> **Set task**
Can you return, word for word, the part of the passage on deductions from the total social product starting at "From this must" and ending at "natural calamities, etc."?

> **Excerpt to read**
>>>

From this must now be deducted:

First, cover for replacement of the means of production used up.

Secondly, additional portion for expansion of production.

Thirdly, reserve or insurance funds to provide against accidents, dislocations caused by natural calamities, etc.

These deductions from the 'undiminished proceeds of labour' are an economic necessity and their magnitude is to be determined according to available means and forces, and partly by computation of probabilities, but they are in no way calculable by equity.

There remains the other part of the total product, intended to serve as means of consumption.

Before this is divided among the individuals, there has to be deduction from it:

First, the general costs of administration not belonging to production.

This part will, from the outset, be very considerably restricted in comparison to present-day society, and it diminishes in proportion as the new society develops.

Secondly, that which is intended for the common satisfaction of needs, such as schools, health services, etc.

From the outset, this part will grow considerably in comparison with present-day society, and it grows in proportion as the new society develops.

Thirdly, funds for those unable to work, etc., in short, for what is included under so-called official poor relief today.

Only now do we come to the 'distribution' which the programme, under Lassallean influence, alone has in view in its narrow fashion, namely, to that part of the means of consumption which is divided among the individual producers of the cooperative society.

The 'undiminished proceeds of labour' have already unnoticeable become converted into the 'diminished' proceeds, although what the producer is deprived of in his capacity as a private individual benefits him directly or indirectly as a member of society " (K. Marx: Critique of the Gotha Programme; Progress Publishers, Moscow; 1978; p. 15)

That for which we search in vain amongst the writings of any of the official marxist economists is what first hits the eye in Marx's representation: as with capitalism, he sees the economy of the communist society as a closed, self-contained process, at the heart of which a law-governed circuit is taking place. The economic necessity to reproduce and extend the means of production consumed is the foundation on the basis of which the distribution of the total product is conceived. Furthermore, the idea would never have occurred to Marx that this necessary process of reproduction could be made the personal responsibility of State commissars, that is to say, could be purely subjectively decreed. On the contrary, it is an objective process, and it is a self-evident necessity that its unit measure of regulation and control must proceed out of production itself. Following upon that, when considering those general social outgoings which can be satisfied only socially and which will represent deductions from the "full proceeds of labour" - the maintenance of those incapable of work, etc., - with Marx there is no sign whatsoever of any conception which envisages that a mountain of statistics would be necessary for this to be done! On the contrary, these outgoings are obtained by a simple deduction from the individually consumed product. If one recalls the fact that he proposes as the measure for this distribution the individually contributed labour-time, the picture becomes complete. For all these reasons we believe ourselves to be fully justified in saying that the work which we have carried out is no more than the consistent application of Marx's own theoretical methods.

<<<

> **Collected data**
>>>

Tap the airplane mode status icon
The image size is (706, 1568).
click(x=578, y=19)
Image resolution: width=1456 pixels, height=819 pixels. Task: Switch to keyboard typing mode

<<<

> **Complete answer**
From this must now be deducted:

First, cover for replacement of the means of production used up.

Secondly, additional portion for expansion of production.

Thirdly, reserve or insurance funds to provide against accidents, dislocations caused by natural calamities, etc.